**WHAT YOU HAVE TO DO:** Only one stretch of the data below should be repeated: the lines from the line containing "This screenshot has height=558, width=931." through the line containing "Tick the Motorcycle checkbox", inclusive, exactly as they are.

----

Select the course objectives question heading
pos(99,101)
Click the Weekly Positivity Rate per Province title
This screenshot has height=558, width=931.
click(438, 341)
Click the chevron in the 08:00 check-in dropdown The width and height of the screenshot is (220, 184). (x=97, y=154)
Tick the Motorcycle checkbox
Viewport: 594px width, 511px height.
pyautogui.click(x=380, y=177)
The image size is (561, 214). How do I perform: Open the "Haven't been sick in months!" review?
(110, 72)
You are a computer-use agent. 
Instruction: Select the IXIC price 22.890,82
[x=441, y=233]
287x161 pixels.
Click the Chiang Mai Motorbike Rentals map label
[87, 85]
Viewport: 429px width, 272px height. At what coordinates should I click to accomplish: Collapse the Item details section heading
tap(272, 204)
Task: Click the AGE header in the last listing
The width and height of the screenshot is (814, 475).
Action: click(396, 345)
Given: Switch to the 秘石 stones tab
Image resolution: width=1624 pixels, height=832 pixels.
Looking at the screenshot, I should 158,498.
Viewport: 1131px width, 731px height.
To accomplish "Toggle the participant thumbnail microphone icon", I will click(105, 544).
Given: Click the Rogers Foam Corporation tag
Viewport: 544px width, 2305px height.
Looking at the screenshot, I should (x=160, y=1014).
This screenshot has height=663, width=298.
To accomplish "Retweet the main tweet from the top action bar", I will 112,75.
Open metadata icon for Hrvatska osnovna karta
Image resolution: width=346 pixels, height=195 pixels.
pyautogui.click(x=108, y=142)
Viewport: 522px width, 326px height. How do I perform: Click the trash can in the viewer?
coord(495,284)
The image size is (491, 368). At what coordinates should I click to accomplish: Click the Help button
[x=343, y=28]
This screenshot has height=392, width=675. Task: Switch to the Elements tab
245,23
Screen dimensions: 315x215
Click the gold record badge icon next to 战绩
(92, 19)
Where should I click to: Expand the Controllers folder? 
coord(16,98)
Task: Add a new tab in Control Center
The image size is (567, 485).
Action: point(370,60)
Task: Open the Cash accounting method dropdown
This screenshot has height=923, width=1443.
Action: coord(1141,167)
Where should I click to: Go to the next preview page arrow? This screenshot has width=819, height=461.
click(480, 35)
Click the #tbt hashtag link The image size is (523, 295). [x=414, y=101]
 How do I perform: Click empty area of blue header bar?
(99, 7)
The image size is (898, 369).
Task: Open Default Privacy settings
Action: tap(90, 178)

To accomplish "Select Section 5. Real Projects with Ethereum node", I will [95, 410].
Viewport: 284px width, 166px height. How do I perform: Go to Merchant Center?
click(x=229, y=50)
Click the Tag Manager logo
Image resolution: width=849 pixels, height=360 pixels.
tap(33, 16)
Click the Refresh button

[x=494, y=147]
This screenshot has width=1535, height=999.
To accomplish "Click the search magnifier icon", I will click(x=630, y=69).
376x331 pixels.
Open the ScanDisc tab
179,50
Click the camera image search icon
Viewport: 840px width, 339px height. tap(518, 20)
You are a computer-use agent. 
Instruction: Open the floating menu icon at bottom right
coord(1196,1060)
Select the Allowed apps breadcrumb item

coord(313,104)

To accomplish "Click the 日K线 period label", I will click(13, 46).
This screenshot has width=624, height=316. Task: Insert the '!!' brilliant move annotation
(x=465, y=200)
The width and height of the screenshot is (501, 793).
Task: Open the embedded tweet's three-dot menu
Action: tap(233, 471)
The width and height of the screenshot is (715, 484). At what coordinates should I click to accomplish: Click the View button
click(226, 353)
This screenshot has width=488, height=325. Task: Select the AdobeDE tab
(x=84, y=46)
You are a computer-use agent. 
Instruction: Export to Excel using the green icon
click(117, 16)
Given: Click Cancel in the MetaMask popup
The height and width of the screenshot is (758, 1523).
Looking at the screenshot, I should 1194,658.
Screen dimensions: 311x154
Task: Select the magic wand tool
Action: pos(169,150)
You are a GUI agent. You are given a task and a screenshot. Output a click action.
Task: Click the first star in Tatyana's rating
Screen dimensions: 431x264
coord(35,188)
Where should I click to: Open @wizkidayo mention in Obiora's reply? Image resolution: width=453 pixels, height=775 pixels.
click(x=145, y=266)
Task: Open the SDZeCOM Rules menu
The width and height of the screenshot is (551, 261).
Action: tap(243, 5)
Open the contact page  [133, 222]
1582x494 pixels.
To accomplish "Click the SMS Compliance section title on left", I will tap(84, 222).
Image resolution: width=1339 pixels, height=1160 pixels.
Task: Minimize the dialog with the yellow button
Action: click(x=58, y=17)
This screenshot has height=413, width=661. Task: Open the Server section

----

**WRITTEN ANSWER:**
This screenshot has height=558, width=931.
click(438, 341)
Click the chevron in the 08:00 check-in dropdown The width and height of the screenshot is (220, 184). (x=97, y=154)
Tick the Motorcycle checkbox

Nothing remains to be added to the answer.